%%

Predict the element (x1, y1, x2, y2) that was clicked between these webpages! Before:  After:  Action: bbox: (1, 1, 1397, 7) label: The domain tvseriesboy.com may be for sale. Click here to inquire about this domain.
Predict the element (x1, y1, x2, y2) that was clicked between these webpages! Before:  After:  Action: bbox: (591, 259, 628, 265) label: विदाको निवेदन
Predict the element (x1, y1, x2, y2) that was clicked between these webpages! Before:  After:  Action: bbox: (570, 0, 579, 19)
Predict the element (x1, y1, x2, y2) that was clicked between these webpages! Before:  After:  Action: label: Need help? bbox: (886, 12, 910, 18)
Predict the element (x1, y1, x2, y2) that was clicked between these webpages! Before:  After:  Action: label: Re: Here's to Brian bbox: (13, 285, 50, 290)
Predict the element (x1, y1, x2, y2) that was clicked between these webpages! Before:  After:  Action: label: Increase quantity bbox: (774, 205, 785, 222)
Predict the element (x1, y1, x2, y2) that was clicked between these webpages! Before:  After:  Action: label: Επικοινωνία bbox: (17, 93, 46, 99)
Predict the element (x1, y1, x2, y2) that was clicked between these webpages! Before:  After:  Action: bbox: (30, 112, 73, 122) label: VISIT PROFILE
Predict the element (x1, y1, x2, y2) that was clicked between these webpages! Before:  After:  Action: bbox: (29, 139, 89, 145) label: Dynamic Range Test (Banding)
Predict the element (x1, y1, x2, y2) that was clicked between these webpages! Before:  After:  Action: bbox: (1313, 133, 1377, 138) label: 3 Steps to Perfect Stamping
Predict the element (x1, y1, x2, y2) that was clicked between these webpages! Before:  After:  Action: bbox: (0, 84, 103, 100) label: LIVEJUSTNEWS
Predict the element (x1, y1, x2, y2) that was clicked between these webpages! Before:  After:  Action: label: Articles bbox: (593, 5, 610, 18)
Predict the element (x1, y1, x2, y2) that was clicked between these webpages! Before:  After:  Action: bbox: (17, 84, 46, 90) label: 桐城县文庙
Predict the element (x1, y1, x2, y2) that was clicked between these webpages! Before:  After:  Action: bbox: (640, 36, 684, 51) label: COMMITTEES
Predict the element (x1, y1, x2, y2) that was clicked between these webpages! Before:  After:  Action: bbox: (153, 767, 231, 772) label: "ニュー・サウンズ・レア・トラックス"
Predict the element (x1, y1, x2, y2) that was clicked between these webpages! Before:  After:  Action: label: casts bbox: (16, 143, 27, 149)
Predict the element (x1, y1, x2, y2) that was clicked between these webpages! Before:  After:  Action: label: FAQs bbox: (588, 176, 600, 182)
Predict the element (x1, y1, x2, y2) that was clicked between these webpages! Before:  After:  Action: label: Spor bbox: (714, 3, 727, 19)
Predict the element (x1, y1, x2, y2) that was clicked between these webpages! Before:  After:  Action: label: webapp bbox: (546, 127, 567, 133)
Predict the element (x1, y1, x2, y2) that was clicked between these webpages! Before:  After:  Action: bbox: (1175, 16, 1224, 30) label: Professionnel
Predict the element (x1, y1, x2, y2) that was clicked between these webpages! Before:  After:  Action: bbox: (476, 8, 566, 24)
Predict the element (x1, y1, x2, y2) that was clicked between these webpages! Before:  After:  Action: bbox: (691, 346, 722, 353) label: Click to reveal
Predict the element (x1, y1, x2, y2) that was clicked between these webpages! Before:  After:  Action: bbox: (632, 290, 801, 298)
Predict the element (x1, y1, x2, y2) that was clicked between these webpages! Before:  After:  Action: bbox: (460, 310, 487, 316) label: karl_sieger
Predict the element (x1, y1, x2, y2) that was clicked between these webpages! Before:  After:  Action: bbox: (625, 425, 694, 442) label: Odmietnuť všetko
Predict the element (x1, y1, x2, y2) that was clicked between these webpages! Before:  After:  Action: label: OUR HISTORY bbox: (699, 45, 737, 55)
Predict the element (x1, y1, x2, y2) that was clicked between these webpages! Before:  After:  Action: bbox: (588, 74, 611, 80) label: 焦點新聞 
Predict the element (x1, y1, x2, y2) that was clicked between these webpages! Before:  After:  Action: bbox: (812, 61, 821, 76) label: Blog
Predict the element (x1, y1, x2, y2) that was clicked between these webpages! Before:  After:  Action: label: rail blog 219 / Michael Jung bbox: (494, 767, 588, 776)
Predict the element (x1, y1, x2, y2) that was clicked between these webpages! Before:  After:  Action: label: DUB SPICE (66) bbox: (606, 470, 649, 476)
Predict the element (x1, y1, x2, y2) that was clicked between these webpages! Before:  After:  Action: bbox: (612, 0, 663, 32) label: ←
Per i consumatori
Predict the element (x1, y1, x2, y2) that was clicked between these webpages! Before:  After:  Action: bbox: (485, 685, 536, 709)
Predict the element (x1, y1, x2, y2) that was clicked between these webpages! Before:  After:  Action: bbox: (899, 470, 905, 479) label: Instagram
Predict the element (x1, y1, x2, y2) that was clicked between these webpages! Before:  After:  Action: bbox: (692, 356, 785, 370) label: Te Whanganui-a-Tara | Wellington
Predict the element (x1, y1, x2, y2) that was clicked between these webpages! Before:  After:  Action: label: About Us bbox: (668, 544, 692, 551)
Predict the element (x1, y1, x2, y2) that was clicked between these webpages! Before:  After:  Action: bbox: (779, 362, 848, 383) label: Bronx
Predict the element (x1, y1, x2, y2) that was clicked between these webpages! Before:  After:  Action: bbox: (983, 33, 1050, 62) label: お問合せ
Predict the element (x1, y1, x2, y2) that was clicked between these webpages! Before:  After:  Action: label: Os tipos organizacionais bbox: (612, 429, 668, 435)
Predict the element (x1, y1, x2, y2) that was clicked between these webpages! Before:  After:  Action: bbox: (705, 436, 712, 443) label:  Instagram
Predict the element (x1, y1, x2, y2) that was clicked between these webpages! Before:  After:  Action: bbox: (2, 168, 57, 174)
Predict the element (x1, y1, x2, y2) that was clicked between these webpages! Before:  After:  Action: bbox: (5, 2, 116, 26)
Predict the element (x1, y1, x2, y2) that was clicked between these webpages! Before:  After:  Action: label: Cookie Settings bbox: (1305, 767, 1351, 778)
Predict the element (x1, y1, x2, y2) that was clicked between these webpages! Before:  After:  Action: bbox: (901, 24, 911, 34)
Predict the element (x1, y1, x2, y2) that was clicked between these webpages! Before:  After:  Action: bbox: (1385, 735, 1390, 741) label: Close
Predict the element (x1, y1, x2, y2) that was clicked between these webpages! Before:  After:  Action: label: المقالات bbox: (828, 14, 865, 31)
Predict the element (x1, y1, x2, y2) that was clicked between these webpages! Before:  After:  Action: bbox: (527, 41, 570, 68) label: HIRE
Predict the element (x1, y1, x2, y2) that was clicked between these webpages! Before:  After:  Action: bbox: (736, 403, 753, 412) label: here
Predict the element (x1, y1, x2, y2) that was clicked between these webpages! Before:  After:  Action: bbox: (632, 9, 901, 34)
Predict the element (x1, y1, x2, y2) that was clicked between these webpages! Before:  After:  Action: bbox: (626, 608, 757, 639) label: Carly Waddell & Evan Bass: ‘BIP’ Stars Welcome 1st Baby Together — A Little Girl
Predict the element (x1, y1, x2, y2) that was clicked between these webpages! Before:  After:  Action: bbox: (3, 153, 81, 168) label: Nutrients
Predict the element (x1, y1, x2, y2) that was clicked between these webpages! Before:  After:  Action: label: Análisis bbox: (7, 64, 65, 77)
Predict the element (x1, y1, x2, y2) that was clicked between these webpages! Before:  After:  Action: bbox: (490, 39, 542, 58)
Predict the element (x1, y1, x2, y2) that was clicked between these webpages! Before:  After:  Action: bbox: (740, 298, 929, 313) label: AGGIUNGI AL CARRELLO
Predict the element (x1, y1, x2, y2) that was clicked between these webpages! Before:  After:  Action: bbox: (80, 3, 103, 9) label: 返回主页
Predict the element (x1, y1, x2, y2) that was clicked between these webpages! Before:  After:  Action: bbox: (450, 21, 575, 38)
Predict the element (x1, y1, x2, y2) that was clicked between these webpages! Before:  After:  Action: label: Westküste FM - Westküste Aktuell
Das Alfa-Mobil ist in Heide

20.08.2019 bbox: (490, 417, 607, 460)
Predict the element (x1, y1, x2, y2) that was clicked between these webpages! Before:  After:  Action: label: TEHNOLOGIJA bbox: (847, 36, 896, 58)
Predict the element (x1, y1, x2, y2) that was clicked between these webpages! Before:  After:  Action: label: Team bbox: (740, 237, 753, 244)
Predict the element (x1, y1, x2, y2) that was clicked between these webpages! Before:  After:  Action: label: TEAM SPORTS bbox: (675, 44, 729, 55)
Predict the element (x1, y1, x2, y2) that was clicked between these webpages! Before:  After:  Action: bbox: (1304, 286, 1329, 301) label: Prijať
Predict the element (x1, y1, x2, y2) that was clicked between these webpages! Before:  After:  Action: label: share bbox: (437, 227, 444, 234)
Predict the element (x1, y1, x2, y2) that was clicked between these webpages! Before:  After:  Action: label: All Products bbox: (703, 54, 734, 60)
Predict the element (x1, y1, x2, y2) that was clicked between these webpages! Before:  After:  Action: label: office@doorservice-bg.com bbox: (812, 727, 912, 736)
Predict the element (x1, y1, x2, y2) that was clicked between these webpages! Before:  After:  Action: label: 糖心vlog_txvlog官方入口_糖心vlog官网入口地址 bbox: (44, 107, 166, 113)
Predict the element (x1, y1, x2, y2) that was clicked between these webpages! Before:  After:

%%

■ Written instruction
Copy out the items from the line containing "767, 1351, 778)" to the line containing "68) label: HIRE", both ends included, changing "webpages" to "web pages" and leaving everything else as it is. Return only those lines.

■ Correct output
Predict the element (x1, y1, x2, y2) that was clicked between these web pages! Before:  After:  Action: label: Cookie Settings bbox: (1305, 767, 1351, 778)
Predict the element (x1, y1, x2, y2) that was clicked between these web pages! Before:  After:  Action: bbox: (901, 24, 911, 34)
Predict the element (x1, y1, x2, y2) that was clicked between these web pages! Before:  After:  Action: bbox: (1385, 735, 1390, 741) label: Close
Predict the element (x1, y1, x2, y2) that was clicked between these web pages! Before:  After:  Action: label: المقالات bbox: (828, 14, 865, 31)
Predict the element (x1, y1, x2, y2) that was clicked between these web pages! Before:  After:  Action: bbox: (527, 41, 570, 68) label: HIRE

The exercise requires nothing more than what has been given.